Figure 3: Comparative accuracy of CoT vs. self-reflective reasoning for various datasets and models.

Dynamics Across Reflection Steps

Performance as a function of cumulative reflection steps shows that increased iterative reasoning does not guarantee monotonic improvement. For all datasets, accuracy typically stabilizes or fluctuates after the first one or two steps, with extended reflection sometimes introducing instability, especially for the smaller model. Figure 4

Figure 4: Evolution of accuracy with the number of self-reflection steps per dataset and model.

Reflection Depth and Model Decisiveness

A large majority of samples terminate reflection after 0–1 steps, especially with the larger GPT-4o model—over 85% of instances across datasets require no further revision. GPT-4o-mini is more prone to additional rounds of reflection, especially on more complex datasets like MedQA, but deep iterative revision (approaching 10 steps) remains rare. This suggests that LLMs are generally decisive in their initial reasoning or reluctant to overhaul their own decisions. Figure 5

Figure 5: Distribution of the number of self-reflection steps required to reach satisfaction for each model and dataset.

The average number of reflection steps is consistently lower for GPT-4o versus GPT-4o-mini, with MedQA prompting the deepest reflection, indicative of its complexity. Figure 6

Figure 6: Mean self-reflection steps used across datasets and model scales.

Discussion

The empirical data demonstrate that self-reflective prompting does not operate as a universal error-correction mechanism in medical QA. Its efficacy is uncorrelated with increases in reasoning transparency and is highly contingent on both the underlying model and dataset. These findings directly challenge the assumption that internal iterative review reliably remediates LLM reasoning failures in high-stakes scenarios.

Several observations emerge:

  • Dataset Sensitivity: Whereas MedQA's complex clinical reasoning occasionally benefits from reflection, datasets with highly structured questions (HeadQA) or evidence-centric tasks (PubMedQA) see negligible or negative effects, likely due to error origins in information retrieval or initial misinterpretation rather than logical oversight correctable by iteration.
  • Confirmation Bias: Reflection often serves to rationalize prior outputs rather than correct them, akin to a confirmation bias loop, possibly increasing risk by making erroneous answers appear more justifiable.
  • Model Scaling Effects: More capable models (GPT-4o) display higher initial reasoning robustness, engaging less in self-reflection and less prone to error oscillations. Smaller models are more variable but do not realize strong accuracy gains from increased iterative review.

These results highlight a practical gap between interpretability (reasoning trace visibility) and correctness; increased transparency does not equate to improved reliability.

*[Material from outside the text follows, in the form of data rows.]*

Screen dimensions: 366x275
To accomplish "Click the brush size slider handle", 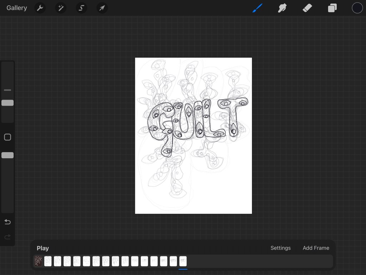I will tap(8, 103).
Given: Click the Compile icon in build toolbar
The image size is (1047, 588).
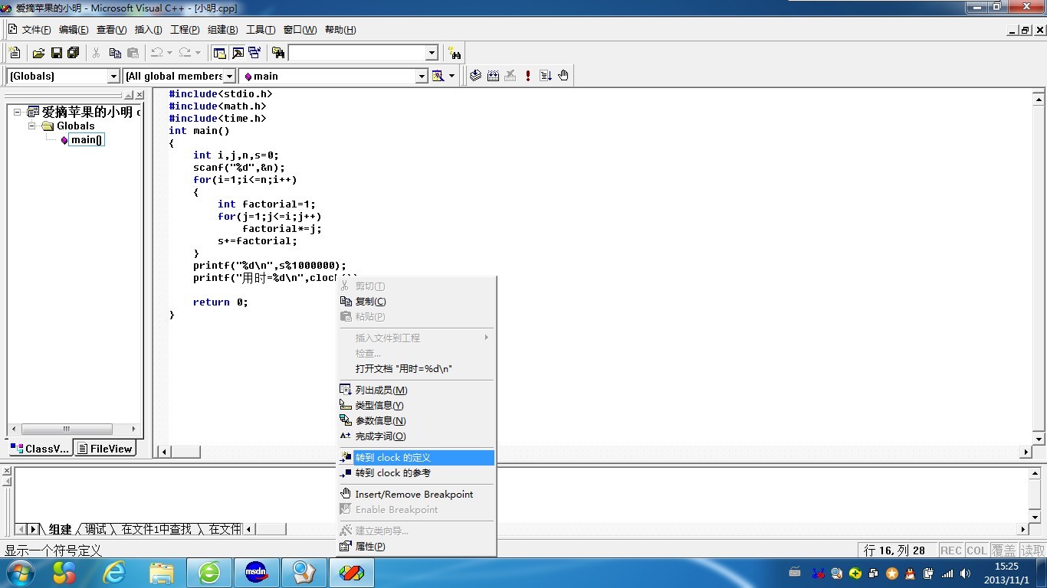Looking at the screenshot, I should (x=475, y=76).
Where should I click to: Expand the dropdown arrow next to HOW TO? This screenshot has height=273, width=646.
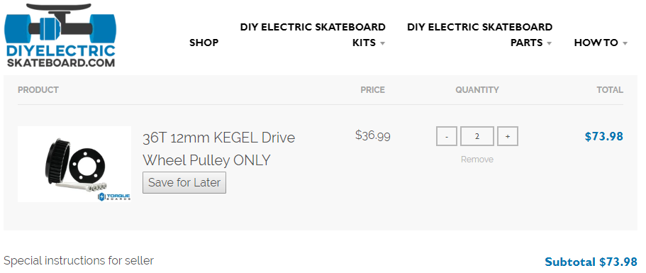pos(625,43)
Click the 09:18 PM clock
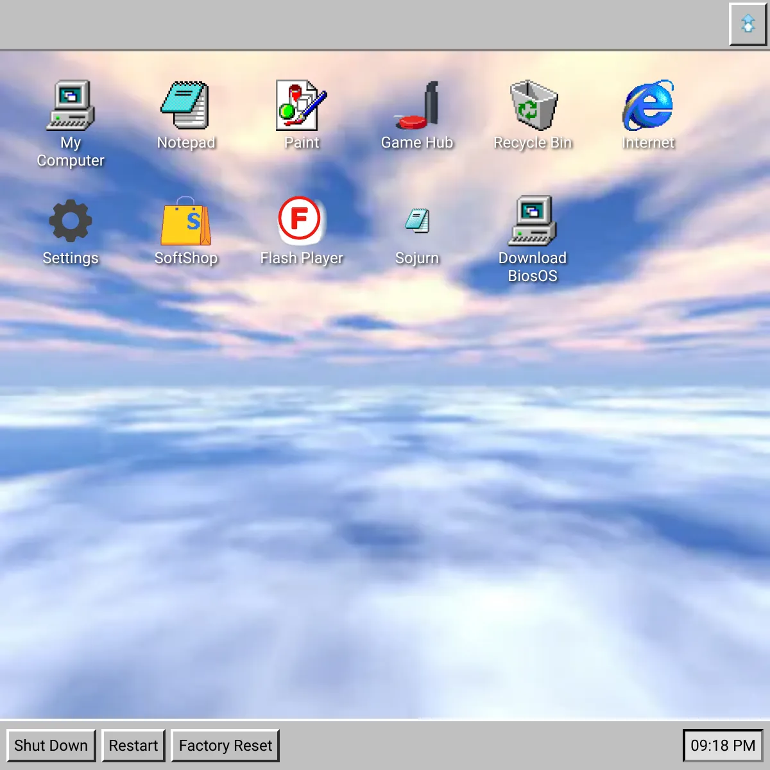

Implications and Future Directions

Practically, reliance on iterative self-reflection for improved model trustworthiness in clinical applications is ill-advised. For medical and safety-critical domains, the incorporation of external evidence—through retrieval-augmentation, explicit verification, or uncertainty quantification—should be prioritized over solely relying on an LLM’s internal review. Future investigations should integrate self-reflective methods with such external mechanisms, intervene at granular reasoning steps, and extend analysis to open-ended clinical reasoning and real-world deployable systems.

Conclusion

This study provides a comprehensive, empirically grounded assessment of self-reflective reasoning in LLMs for medical QA. Iterative self-reflection does not consistently improve performance and is often dataset- and model-dependent; increasing the number of reflection steps does not guarantee error correction. These findings refute claims that self-reflective prompting is a standalone solution for improving the reliability or safety of medical LLMs. Instead, it should be leveraged as a tool for reasoning analysis, with robust error-mitigation requiring integration with external verification and grounding mechanisms.